Conveniently Good Containers  Documentation

What is this

This is a Python script that can be used to easily manage unprivileged LXCs. It features automatic (non-overlapping) subuid/subgid and IP address allocation.

I haven't tested this on anything other than Debian stretch.
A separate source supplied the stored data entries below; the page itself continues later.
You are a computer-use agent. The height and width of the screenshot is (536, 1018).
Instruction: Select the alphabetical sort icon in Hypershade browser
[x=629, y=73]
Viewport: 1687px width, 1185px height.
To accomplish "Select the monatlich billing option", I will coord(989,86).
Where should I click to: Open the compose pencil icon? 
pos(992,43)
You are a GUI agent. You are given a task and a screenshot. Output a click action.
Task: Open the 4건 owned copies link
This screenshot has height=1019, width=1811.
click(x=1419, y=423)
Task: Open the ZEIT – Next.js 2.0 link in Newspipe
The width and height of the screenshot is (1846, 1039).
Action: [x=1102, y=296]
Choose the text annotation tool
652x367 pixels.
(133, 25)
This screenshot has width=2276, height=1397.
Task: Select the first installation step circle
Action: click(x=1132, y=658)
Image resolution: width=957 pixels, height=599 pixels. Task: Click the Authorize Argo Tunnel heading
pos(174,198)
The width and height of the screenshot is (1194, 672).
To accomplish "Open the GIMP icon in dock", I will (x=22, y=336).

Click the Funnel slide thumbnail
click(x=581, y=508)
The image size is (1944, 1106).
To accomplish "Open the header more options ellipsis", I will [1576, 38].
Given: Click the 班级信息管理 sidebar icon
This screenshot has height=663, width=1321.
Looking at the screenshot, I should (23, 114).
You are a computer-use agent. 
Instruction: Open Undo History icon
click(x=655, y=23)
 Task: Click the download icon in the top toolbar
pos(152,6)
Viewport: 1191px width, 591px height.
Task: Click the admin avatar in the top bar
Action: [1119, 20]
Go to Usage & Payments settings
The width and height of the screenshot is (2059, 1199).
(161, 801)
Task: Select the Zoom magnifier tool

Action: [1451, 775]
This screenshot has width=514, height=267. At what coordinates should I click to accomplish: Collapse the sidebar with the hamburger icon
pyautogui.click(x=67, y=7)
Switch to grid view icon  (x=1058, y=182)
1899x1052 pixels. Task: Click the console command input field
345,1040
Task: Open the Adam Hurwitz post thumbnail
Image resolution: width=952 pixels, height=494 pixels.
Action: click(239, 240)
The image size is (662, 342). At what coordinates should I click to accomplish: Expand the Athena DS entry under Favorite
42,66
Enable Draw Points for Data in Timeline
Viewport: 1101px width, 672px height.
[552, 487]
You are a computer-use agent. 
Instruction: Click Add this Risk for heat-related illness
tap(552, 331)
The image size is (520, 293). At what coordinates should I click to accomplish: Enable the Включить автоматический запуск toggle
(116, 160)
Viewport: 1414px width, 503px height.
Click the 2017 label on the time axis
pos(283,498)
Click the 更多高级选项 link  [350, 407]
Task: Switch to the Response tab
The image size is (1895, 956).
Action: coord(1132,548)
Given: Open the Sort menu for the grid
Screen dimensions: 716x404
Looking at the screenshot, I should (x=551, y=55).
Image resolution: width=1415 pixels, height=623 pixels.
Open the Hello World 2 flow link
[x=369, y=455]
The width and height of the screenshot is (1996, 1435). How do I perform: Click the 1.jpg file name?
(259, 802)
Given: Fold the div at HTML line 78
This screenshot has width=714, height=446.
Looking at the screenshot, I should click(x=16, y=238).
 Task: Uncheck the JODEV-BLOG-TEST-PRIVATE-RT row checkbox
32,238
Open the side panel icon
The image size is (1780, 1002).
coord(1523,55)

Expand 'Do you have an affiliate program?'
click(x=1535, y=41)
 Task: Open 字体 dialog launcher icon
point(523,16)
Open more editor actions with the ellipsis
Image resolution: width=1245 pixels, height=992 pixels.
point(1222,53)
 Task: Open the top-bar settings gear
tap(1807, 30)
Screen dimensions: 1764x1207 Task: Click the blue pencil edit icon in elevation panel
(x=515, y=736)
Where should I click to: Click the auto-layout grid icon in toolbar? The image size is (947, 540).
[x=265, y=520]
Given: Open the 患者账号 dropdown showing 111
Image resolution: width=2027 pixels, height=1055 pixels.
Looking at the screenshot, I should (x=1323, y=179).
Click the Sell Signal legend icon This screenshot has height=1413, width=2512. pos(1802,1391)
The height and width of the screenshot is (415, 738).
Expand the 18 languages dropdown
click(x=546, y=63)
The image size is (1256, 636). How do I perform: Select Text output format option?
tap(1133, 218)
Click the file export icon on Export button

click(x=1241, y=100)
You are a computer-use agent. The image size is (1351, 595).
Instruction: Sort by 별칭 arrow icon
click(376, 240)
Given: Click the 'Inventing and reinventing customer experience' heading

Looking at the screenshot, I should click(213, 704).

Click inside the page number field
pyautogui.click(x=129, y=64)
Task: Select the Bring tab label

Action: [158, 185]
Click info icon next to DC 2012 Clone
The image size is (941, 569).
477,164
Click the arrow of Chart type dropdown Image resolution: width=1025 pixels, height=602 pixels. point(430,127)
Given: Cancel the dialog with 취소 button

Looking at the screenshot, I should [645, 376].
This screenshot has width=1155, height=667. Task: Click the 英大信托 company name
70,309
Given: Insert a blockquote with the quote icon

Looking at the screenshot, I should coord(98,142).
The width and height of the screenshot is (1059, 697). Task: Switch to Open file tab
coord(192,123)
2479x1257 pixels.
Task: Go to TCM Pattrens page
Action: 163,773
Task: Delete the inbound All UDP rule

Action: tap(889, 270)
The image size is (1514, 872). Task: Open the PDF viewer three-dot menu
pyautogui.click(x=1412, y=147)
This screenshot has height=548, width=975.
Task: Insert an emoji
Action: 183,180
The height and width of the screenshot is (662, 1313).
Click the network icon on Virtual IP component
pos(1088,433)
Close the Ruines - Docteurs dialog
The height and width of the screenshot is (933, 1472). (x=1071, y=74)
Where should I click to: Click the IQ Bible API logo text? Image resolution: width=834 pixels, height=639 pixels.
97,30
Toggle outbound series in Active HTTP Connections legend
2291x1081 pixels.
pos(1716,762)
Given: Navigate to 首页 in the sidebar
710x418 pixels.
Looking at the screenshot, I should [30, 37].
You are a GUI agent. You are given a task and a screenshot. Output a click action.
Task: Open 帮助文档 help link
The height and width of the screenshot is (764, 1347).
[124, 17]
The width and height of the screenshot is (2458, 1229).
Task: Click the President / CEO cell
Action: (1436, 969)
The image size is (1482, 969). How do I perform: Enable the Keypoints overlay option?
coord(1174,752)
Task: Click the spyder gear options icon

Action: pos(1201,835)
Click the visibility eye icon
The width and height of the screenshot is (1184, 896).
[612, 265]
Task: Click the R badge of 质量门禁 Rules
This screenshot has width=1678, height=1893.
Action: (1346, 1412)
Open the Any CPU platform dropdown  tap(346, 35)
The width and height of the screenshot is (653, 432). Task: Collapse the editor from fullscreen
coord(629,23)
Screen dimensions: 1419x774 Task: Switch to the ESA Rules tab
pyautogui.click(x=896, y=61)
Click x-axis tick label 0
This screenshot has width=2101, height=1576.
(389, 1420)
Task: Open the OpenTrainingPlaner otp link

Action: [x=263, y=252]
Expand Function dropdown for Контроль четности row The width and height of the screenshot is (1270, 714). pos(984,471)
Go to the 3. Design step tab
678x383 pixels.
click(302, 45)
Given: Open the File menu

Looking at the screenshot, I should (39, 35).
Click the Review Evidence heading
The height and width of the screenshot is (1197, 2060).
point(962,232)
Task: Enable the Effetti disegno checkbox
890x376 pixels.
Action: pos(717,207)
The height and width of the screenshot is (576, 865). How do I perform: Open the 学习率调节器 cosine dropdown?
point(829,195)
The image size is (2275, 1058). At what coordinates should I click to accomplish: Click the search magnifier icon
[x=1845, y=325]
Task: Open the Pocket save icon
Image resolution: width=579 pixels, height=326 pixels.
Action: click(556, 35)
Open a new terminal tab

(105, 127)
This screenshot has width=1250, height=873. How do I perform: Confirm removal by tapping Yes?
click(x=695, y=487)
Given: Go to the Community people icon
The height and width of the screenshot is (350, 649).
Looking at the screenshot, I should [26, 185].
How can I use this to my advantage

  1. Install the prerequisites.
    sudo apt install lxc lxcfs -t stretch-backports
    sudo apt install dnsmasq-base fossil
  2. Edit your kernel boot parameters (e.g., the GRUB_CMDLINE_LINUX=... line in /etc/default/grub) and add the cgroup_enable=memory swapaccount=1 options. This is necessary for accounting and limiting container memory usage.
  3. Install.
    sudo -i
    mkdir cgc1; cd cgc1
    fossil clone https://hydra.ecd.space/f/cgc/ cgc.fossil
    fossil open cgc.fossil release
    python3 setup.py install
    cgc1 setup --install-conf --install-lxc-net --add-subids
    service lxc-net restart
  4. Create a base debian image.
    lxc-create -t debian -n stretch-base -B btrfs -- -r stretch --mirror=http://httpredir.debian.org/debian
  5. Configure networking for it.
    cgc1 configure -n stretch-base --rootfs-purge-net --purge-net --ipaddr 10.3.0.0/16
  6. Switch from systemd to sysvinit inside the LXC or else you'll have to add the cap_sys_admin capability to the whitelist (which is probably a bad idea).
    lxc-start -n stretch-base
    lxc-attach -n stretch-base -- apt-get install --yes sysvinit-core sysvinit-utils
    lxc-stop -n stretch-base
  7. Make a (cheap, copy-on-write) copy of stretch-base and make it unprivileged.
    lxc-copy -n stretch-base -N stretch-unprivileged
    cgc1 configure -n stretch-unprivileged --auto-idmap --ipaddr auto --purge-include -t debian
  8. Use stretch-unprivileged as a basis for your new LXCs.
    lxc-copy -n stretch-unprivileged -N my-lxc
    cgc1 configure -n my-lxc --auto-idmap --ipaddr auto --lxc-set lxc.cgroup.memory.limit_in_bytes 1000M
  9. Enjoy.